Writing in the 1940s and 50s, Beauvoir argues that women in particular are subject to such mystification about their own freedom. In her 1949 work The Second Sex, she writes:
It is difficult for men to measure the enormous extent of social discrimination that seems insignificant from the outside and whose moral and intellectual repercussions are so deep in woman that they appear to spring from an original nature.
The cultural ideal for women, Beauvoir goes on to observe, is to cultivate marriages of devotion and self-sacrifice, whereby their individuality is subsumed in favor of fixed, predefined, ‘feminine’ roles like ‘wife’ and ‘mother’.
But this kind of default blueprint for women — i.e. to become creatures of devotion — is a recipe for creating relationships that foster inauthenticity, resentment, and bad faith, Beauvoir thinks. In a 1950 essay, she asks:
Is it not possible to conceive a new kind of love in which both partners are equals — one not seeking submission to the other?

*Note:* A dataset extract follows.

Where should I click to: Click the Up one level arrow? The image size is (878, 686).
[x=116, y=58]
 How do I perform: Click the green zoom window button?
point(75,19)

Such relationships, she writes in The Second Sex, would form a middle ground between devotion and self-interest: they’d be
founded on the mutual recognition of two liberties… [where] neither would give up transcendence [and] neither would be mutilated.
Meeting as equals — as unique individuals with their own potential for becoming, self-making, and flourishing — neither party subordinates the other nor allows themselves to be subordinated.
This kind of love is authentic, Beauvoir thus thinks, because it augments the existential potential of the people involved, rather than diminishing it; it is based on principles like reciprocity and equilibrium, rather than exploitation and self-abnegation; and it promotes freedom and becoming, rather than bad faith.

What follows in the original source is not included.